#### What needs to be done
Reproduce every one of the following rows word for word.

#### Data

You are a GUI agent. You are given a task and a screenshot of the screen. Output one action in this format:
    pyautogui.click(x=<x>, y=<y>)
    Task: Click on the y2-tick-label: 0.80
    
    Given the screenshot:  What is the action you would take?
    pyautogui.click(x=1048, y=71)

#### Problem solution
You are a GUI agent. You are given a task and a screenshot of the screen. Output one action in this format:
    pyautogui.click(x=<x>, y=<y>)
    Task: Click on the y2-tick-label: 0.80
    
    Given the screenshot:  What is the action you would take?
    pyautogui.click(x=1048, y=71)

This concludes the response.